■ TASK TO COMPLETE
Could you restate all of the records exactly, leaving out the pictures?
☆ ☆ ☆ ☆ ☆ ☆ ☆
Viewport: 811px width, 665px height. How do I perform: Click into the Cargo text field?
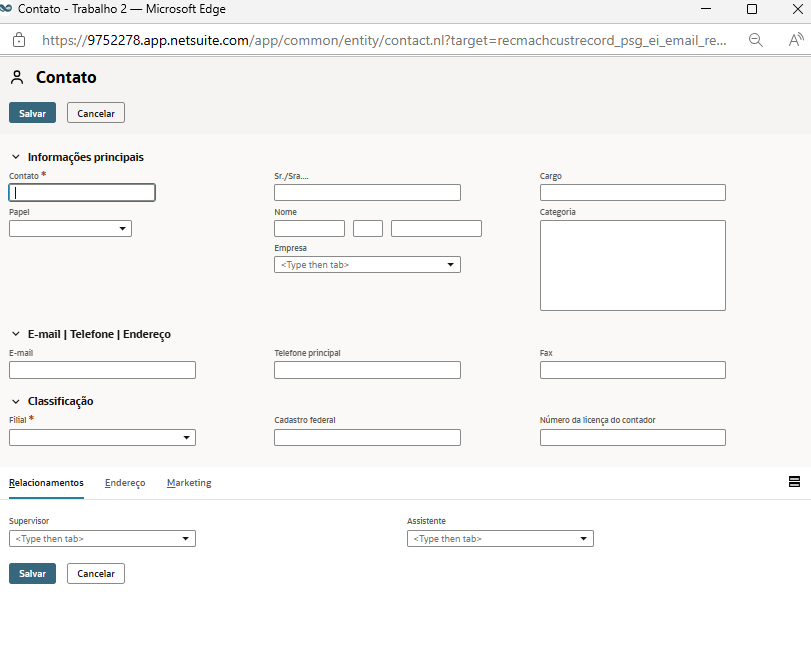(632, 193)
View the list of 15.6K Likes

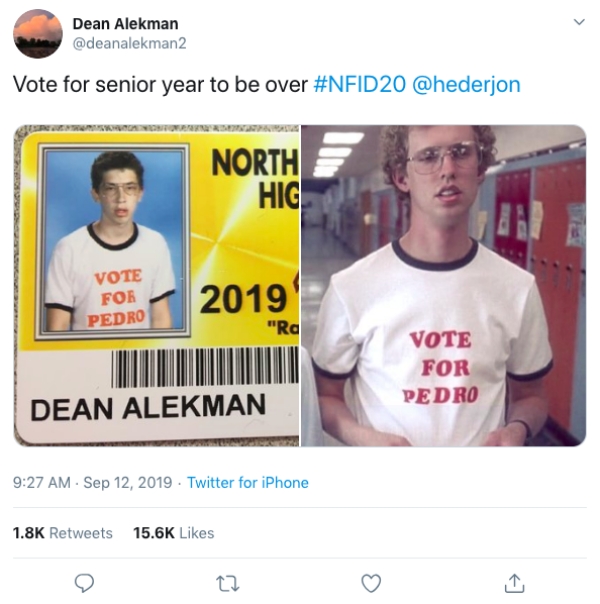pos(174,533)
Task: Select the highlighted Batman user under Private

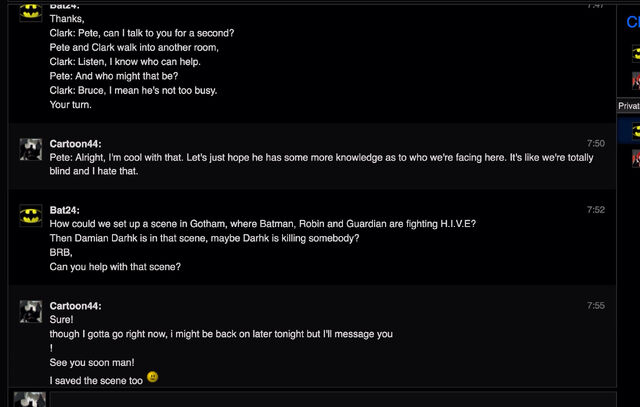Action: (629, 130)
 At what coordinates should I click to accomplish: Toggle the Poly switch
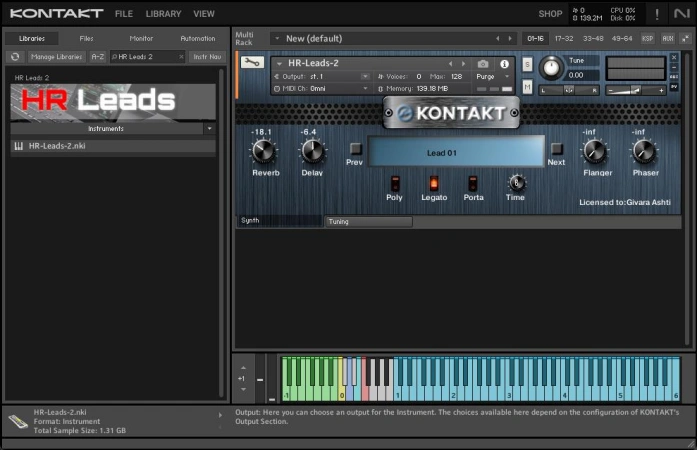tap(395, 183)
☆ ☆ ☆ ☆ ☆ ☆ ☆
■ YOUR RESPONSE
Viewport: 811px width, 665px height. How do I perform: Click into the Cargo text field?
(632, 193)
View the list of 15.6K Likes

pos(174,533)
Task: Select the highlighted Batman user under Private

Action: (629, 130)
 At what coordinates should I click to accomplish: Toggle the Poly switch
tap(395, 183)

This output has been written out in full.